The Beats: A Graphic History

 

At its best, which is quite good indeed, The Beats reflects the creative energy of the movement it chronicles—it makes you want to dash off a poem before you have time to reconsider, or dust off your beret and organize some kind of jam session. Younger readers, in fact, might find inspiration in its pages while, one hopes, avoiding the excesses for which Jack Kerouac and his buddies are well known. If they do, credit largely goes to editor Paul Buhle, who has done an admirable job of presenting the “big picture” in terms of the Beats: One comes away with a sense that what counts is culture over the long haul, that personal demons take one out of the game and, obviously, diminish one’s legacy.
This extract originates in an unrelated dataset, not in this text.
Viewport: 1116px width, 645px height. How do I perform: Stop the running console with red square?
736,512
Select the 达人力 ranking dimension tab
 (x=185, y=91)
The counter-examples provided to Kerouac’s sad flame-out are just too strong to ignore, whether it’s the way Allen Ginsburg turned to spirituality and became a champion of social justice or how William S. Burroughs, apparently relying on pure, dumb luck, survived to become a hero to the punk crowd, among others, in old age.

 

Remarkably comprehensive, The Beats isn’t content simply to spotlight the late-’50s explosion of the “beatnik” subculture onto the American scene. Instead, it traces its antecedents back to early 20th century circles of bohemians and left-wing artists/raconteurs, and also thoughtfully covers its influence on ’60s and ’70s counterculture through the lives of bridge-figures such as Tuli Kupferberg and LeRoi Jones/Amiri Baraka. Many of these connections are explicit, but some of them readers must make for themselves. That’s because the content isn’t presented in a single, cohesively epic sweep, but in an anthology format that takes individuals and “scenes” (e.g., City Lights Books) as the topics for its sections.

 

The rewards of this approach are many, as it allows the book’s contributors to spotlight more tangential personalities, even if only for a few pages at a time. In doing so, The Beats provides a platform for a variety of artists to fashion mini-bios of the figures that clearly move and inspire them; in this respect, the quietly transcendent profile of Philip Lamantia by Nancy Joyce Peters, Penelope Rosemont, and Summer McClinton comes to mind. But that’s not the only gem here.

 

There’s also the piece on Kenneth Patchen, drawn by Nick Thorkelson and cowritten with Harvey Pekar, which itself captures the innocent wisdom of this beloved poet-artist. Similarly, Peter Kuper (again working with Pekar, who scripted most of the book) supplies a mere two-page spread on Gary Snyder that nonetheless captures the meditative and nature-oriented tone of the subject’s work. Equally inventive is Mary Fleener’s portrait of Diane di Prima, in which each page-width panel resonates like a small mural. Resembling a conventional sequential narrative even less is Jerome Neurkirch’s piece on Slim Brundage, which manages to be fun and challenging at the same time.

 

In fact, so effective, surprising and delightful are such passages that one wishes a bit more of the book functioned this way, as a kind of “tribute album” by a wide range of talents in contemporary comics. Instead, the first half is dedicated to the lives of a handful of major figures and features the same creative team of Pekar and artist Ed Piskor for its entirety. Not that this section isn’t an engaging read, as the clearly well-researched text alternates crisply between the literary and the lurid. Rather, it’s a problem of proportion more than anything else—Piskor’s art, which relies on darkly humorous caricature and static portraits that often resemble demonic mug shots, is striking over the short run, but can get a bit exhausting over a hundred or so pages. On the other hand, stylistically his art is a perfect match for Pekar’s voice, which somehow manages to be simultaneously deadpan and sensationalistic. So if you’re already a fan of Pekar, his collaboration with Piskor here may be exactly what you’ll thrill to.

 

And to be fair, occasionally Piskor is nothing less than inspired himself, as in a two-panel page with an image of Buddha framed by the limitless night sky atop a shot of Kerouac, booze in hand, framed by a brick wall. This kind of subtlety, in which the art suggests levels of irony beyond the straightforward text, is present elsewhere in these pages…and of course mirrors the Beats’ own fascination with playfully juxtaposing art forms such as poetry and jazz. In fact, this marriage of the “multimodal” comics medium to the content is such a natural fit that one wonders why the graphic format didn’t discover the Beats earlier.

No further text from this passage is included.